- **EXERCISE DETAILS**
Beginning with the line that holds "Task: Select the 1 Monat time range", copy each line exactly through the end of the entries, but leave the pictures out.

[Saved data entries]
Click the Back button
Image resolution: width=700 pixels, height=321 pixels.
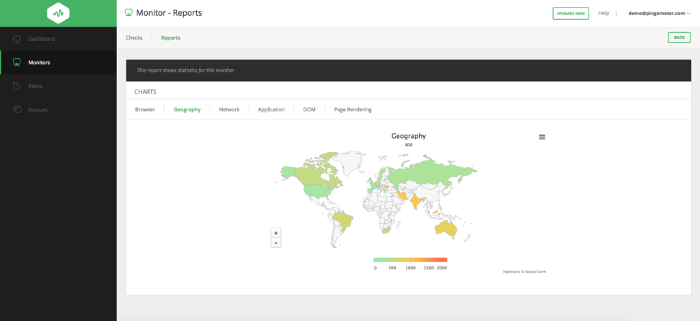tap(678, 38)
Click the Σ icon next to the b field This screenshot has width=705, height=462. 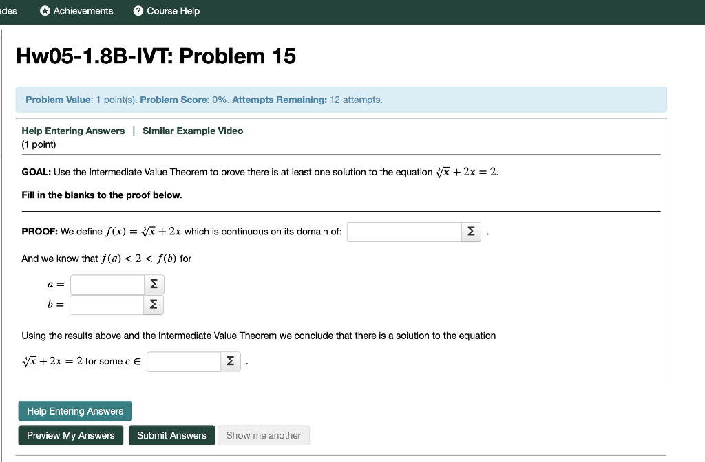[153, 305]
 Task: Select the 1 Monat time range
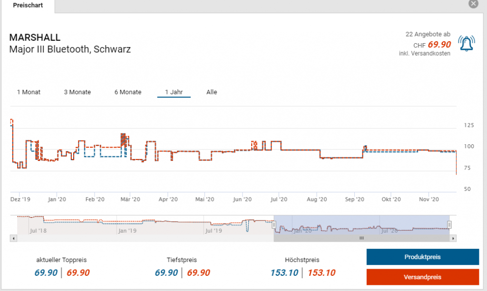click(29, 92)
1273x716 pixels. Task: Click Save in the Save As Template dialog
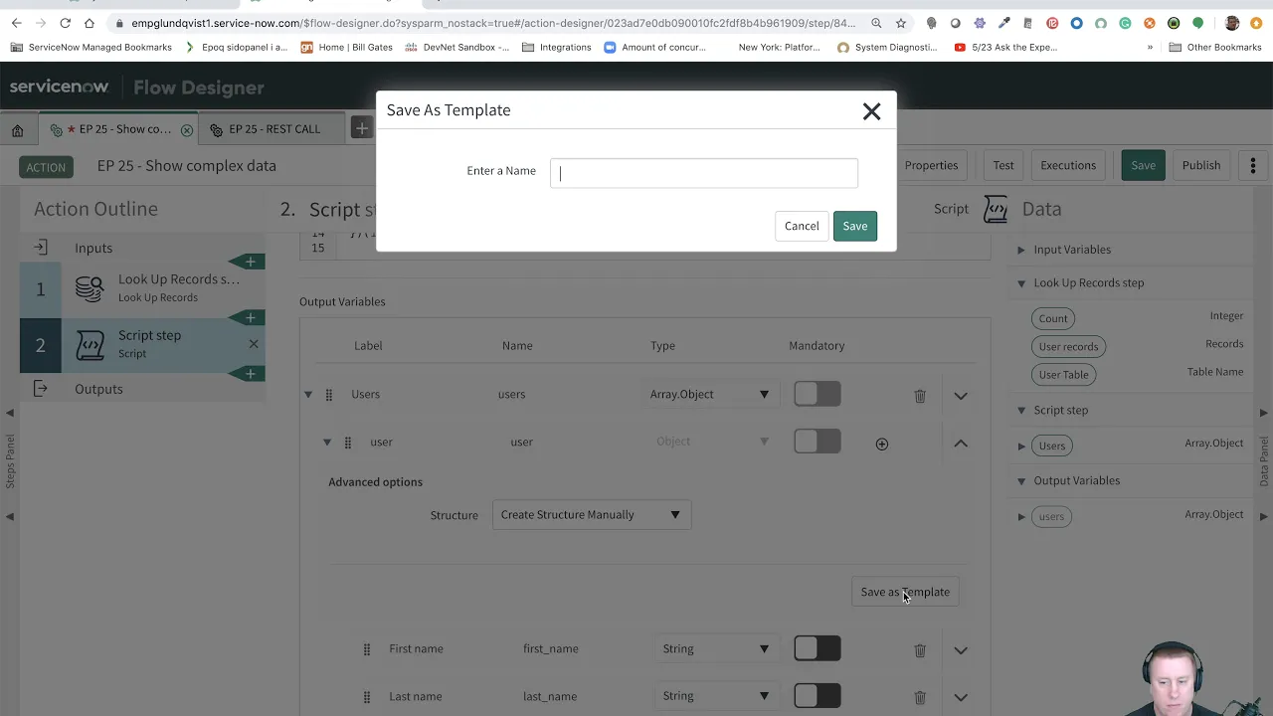click(854, 226)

- **EXERCISE RESPONSE**
 Task: Select the 1 Monat time range
click(29, 92)
1273x716 pixels. Task: Click Save in the Save As Template dialog
click(854, 226)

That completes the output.